Maldiciendo para mis adentros subí de nuevo el tríptico a la camioneta y conduje sin rumbo por la colonia. No sabía qué hacer. En realidad no tenía a dónde ir y era una tontería gastar la poca gasolina que quedaba, de modo que me estacioné en una sombrita, junto a un parque. Alcancé el paquete de galletas y me puse a comer. Imaginaba qué estarían desayunando las personas que vivían en ese barrio: chilaquiles con pollo, sincronizadas de salami y queso Gouda, café capuchino. Me recriminaba por haber llegado hasta ese punto.

Desde que dejé el taller de Mendoza no había conseguido siquiera un poquito de estabilidad y me sentía cada vez más agotado. Al principio había sido hasta motivo de entusiasmo dejar la rutina sosa de pintar las mismas copias de los mismos cuadros trilladísimos, lo que compraba la gente: giocondas, bacos, últimas cenas. Desde que comencé a trabajar por mi cuenta, me propuse pintar obras del Renacimiento que no fueran tan populares, cuadros que a mí me parecían incluso más logrados que los que se habían vuelto tan famosos. Confiaba en que la gente apreciaría la belleza de aquellas pinturas y se abriría a nuevas perspectivas para enriquecer poco a poco el panorama de lo que ellos entendían por arte y descubrir que había cosas mucho más interesantes y originales con que decorar su sala. A mediano plazo, con algunos ahorros y un puñado de clientes, podría comenzar a trabajar en mi propuesta de autor. El plan suponía un esfuerzo tremendo, pero parecía valer la pena. Todavía no alcanzo a comprender cómo fue que resultó ser un absoluto fracaso.

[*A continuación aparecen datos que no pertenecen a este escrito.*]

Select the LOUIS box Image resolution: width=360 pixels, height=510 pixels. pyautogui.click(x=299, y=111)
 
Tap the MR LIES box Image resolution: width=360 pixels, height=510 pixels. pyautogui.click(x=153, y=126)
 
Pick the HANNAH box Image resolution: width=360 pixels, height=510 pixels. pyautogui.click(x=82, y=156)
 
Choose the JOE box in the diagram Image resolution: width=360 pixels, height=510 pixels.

Gasté lo poco que tenía en el tiempo y los materiales que invertí para pintar aquellos lienzos que paseaba de allá para acá, de una galería a otra, de la glorieta Chapalita al Trocadero de Avenida México. Y no era que mis Tizianos y Vermeeres fueran malechuras, al contrario. Infinidad de gente se detenía para contemplarlos, me hacían preguntas, averiguaban el precio. Los galeristas me felicitaban por la proeza de proponer algo distinto en un mercado tan hermético y conservador. Hipócritas. A final de cuentas nadie parecía estar dispuesto a pagar lo que aquellos cuadros valían y me vi obligado a malbaratarlos para pagar las deudas que ya para entonces había adquirido, a repartirlos en las galerías como si se tratara de la muestra gratuita de un nuevo champú.

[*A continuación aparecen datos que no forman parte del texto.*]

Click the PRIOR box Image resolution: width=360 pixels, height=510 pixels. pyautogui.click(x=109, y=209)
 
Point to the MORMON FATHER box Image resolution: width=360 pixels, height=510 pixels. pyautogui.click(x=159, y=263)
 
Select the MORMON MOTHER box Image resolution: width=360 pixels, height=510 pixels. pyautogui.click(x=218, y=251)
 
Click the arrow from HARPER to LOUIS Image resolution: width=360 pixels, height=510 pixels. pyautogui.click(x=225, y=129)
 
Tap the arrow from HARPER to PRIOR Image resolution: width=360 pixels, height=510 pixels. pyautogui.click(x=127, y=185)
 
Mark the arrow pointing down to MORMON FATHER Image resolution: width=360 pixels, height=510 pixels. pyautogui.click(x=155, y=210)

De manera lenta pero irreparable me fui dejando invadir por el desánimo. Pintar carecía de sentido, pero no pintar y hacer cualquier otra cosa también. No estaba seguro de cuál de las dos opciones era peor y no quería decidirlo. No quería hacer nada. Ni volver a las copias tradicionales, ni buscar otro trabajo, meterme de mesero o dar clases de dibujo en alguna escuela o taller dominical. Como copista, por muy bueno que fuera, iba a quedar siempre sepultado bajo el peso de un cadáver de quinientos años; como autor no tenía los contactos para hacer valer mi propio nombre, ni las agallas para sobrevivir a la grilla de los buitres que imperaban en el cacicazgo provinciano y hostil de Guadalajara.

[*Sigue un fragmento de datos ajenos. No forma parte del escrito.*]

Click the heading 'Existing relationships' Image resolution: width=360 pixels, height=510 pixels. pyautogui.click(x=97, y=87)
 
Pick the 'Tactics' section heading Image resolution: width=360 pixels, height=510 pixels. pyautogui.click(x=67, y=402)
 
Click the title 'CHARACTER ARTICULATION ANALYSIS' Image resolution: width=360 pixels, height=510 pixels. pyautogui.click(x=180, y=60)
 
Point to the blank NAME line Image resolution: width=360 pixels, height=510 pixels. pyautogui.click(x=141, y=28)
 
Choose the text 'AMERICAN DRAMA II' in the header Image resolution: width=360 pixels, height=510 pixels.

Tenía la boca seca. Bajé de la camioneta y caminé por el parque. Por suerte encontré un surtidor de agua mal cerrado. Alrededor se formaba un charco de donde bebían media docena de zanates negros que al verme se alejaron dando saltitos. Acerqué la boca al tubo para beber, luego me mojé la cara, el cuello. No quedaba más remedio que esperar a la señora Chang, así que me acosté en un pedazo de pasto seco con las manos en la nuca y me quedé profundamente dormido.

Desperté cerca del mediodía, un poco más preocupado, convencido de que no podía poner todos los huevos en una sola canasta. No podía confiarme solamente del pago de la señora Chang. ¿Qué pasaría si no regresaba esa tarde? ¿Y si me daba un cheque posfechado como solía suceder? «Perdóneme, José —me había dicho alguna vez—, pero es que mi marido ahora sí me quiere matar de hambre. Se queja de que gasto mucho, ¿usted cree…? Yo de plano le digo que deje la política y mejor se dedique a falsificar billetes.» Cómo me exasperaban esas señoras encopetadas, pero ignoro por qué acababa siempre cediendo a sus caprichos. Alguna vez llegué a pintar de azul los cristales de un candil araña, y hasta falseé el nombre que llevaba inscrito el retrato de una condesa, lo que seguramente serviría para respaldar alguna intriga de familia.

No, en el mundo de la señora Chang no cabían preocupaciones como la que ocupaba mi cabeza. Se me ocurrió que podía visitar a don Rafa Salado, un chacharero de Avenida México a quien conocía de mucho tiempo. Alguna vez me había sacado del apuro, y me había dado oportunidad de pagarle con obra, aunque no por ello pasaba por ser un alma caritativa. Siempre encontraba la manera de salir ganando.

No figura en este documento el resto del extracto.